2. Thank you for stating the following in the Acknowledgments Section of your manuscript:

“The author is also grateful to all research assistants from the Center of Excellence for the Hill tribe Health Research for their help in data collection.”

We note that you have provided additional information within the Acknowledgements Section that is not currently declared in your Funding Statement. Please note that funding information should not appear in the Acknowledgments section or other areas of your manuscript. We will only publish funding information present in the Funding Statement section of the online submission form.
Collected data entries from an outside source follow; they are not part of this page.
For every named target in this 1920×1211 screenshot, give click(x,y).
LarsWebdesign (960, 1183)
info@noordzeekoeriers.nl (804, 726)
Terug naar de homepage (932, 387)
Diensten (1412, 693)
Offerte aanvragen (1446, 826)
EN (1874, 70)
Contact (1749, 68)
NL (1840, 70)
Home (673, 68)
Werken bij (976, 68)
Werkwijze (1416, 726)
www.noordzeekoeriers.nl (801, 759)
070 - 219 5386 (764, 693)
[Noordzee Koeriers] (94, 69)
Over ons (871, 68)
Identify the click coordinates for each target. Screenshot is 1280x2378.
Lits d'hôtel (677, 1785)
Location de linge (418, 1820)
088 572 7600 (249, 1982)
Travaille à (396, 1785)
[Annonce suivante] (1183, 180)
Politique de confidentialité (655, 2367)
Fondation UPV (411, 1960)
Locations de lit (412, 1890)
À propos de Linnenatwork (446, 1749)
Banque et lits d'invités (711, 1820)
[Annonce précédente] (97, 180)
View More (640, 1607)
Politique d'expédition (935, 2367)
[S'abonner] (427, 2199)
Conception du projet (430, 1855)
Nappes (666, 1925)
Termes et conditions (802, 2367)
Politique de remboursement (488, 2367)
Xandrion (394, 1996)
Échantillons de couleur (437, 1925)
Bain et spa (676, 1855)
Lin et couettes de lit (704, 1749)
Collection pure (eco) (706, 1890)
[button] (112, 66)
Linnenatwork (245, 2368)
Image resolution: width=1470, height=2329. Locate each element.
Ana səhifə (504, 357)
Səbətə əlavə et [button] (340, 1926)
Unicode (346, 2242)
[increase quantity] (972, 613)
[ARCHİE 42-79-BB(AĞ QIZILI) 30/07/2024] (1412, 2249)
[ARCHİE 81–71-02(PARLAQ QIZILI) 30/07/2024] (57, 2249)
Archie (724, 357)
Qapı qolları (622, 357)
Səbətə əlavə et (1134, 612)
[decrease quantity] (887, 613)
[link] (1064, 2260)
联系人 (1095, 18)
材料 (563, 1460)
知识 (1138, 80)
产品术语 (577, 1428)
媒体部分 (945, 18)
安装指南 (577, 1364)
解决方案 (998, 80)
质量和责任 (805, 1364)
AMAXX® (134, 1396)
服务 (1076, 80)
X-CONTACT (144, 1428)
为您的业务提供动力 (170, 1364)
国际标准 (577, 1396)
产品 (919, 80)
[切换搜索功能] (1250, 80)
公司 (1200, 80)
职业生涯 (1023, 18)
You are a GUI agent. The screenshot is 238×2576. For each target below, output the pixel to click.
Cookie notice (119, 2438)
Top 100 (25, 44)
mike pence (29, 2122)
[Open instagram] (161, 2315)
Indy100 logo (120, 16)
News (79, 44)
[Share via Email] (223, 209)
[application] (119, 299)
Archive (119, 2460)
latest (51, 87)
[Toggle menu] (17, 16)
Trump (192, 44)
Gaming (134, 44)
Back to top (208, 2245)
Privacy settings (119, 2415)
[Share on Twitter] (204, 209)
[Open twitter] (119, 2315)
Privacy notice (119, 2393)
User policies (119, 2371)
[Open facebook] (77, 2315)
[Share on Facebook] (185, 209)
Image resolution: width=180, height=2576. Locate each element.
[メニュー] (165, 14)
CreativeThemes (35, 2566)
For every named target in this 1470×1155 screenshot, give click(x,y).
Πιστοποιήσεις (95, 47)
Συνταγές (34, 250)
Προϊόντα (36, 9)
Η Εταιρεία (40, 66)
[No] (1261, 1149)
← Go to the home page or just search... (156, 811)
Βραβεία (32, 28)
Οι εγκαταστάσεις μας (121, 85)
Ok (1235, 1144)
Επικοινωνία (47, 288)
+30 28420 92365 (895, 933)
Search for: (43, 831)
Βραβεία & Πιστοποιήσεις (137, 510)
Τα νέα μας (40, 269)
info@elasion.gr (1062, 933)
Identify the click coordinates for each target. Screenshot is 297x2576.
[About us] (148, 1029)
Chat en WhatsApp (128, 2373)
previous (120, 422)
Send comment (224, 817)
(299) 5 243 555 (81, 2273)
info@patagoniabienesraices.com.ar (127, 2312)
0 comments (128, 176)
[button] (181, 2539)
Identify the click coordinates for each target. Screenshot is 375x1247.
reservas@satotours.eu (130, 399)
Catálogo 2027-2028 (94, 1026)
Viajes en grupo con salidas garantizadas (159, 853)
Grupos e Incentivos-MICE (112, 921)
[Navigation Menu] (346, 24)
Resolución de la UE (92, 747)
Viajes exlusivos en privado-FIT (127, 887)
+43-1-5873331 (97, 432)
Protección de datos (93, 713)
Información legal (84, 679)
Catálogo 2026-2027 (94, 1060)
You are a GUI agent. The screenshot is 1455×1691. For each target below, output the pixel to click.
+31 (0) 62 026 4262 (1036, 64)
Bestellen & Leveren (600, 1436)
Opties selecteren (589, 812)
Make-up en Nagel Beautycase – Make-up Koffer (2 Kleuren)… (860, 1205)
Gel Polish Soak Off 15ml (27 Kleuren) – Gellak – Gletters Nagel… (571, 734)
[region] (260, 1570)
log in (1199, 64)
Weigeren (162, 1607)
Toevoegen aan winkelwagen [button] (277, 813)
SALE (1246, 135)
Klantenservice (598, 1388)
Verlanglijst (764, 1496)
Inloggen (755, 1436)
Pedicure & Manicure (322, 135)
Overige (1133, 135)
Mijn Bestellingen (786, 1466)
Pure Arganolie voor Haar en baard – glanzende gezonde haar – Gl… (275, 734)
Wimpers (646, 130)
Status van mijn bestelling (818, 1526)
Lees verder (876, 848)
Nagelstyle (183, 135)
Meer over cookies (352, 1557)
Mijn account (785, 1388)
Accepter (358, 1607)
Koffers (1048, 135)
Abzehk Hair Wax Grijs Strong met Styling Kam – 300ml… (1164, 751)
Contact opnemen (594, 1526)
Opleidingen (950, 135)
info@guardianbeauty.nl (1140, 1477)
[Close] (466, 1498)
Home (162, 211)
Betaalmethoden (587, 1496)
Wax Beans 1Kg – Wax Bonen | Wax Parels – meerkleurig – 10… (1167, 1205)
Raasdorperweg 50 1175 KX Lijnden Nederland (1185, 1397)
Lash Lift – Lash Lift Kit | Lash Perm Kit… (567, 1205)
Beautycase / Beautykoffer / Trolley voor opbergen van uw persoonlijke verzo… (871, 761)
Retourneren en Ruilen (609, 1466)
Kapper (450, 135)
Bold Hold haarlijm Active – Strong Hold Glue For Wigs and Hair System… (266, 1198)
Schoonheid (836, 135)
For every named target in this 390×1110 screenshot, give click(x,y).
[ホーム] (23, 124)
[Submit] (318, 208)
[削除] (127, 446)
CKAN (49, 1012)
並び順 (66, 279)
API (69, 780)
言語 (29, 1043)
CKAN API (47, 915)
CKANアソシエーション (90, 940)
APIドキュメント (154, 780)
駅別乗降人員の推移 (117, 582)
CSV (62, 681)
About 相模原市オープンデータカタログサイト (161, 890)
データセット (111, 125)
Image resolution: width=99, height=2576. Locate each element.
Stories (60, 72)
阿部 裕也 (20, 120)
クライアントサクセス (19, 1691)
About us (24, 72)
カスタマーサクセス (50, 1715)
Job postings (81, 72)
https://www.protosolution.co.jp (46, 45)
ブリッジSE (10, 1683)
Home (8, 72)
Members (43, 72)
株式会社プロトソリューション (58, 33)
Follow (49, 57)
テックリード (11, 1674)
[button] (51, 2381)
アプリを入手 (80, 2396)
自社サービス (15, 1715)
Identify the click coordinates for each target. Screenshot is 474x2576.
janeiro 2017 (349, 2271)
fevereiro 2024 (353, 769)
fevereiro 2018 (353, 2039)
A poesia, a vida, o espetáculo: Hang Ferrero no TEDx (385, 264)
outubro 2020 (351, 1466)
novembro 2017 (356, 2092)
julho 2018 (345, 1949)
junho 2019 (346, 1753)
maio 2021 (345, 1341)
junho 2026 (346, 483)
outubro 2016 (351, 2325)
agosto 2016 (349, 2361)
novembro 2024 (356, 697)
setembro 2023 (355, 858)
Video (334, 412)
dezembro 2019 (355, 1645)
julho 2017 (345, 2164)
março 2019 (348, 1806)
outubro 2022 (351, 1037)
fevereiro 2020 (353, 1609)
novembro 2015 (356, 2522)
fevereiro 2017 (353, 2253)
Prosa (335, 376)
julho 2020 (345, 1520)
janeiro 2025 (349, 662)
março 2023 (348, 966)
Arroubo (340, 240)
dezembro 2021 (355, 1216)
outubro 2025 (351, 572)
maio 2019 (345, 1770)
Please remove any funding-related text from the manuscript and let us know how you would like to update your Funding Statement. Currently, your Funding Statement reads as follows:

“This research was supported by the Center of Excellence for the Hill tribe Health Research, Mae Fah Lung University, Thailand (Grant Number 1-2021). The funders had no role in study design, data collection and analysis, decision to publish, or preparation of the manuscript.”

Please include your amended statements within your cover letter; we will change the online submission form on your behalf.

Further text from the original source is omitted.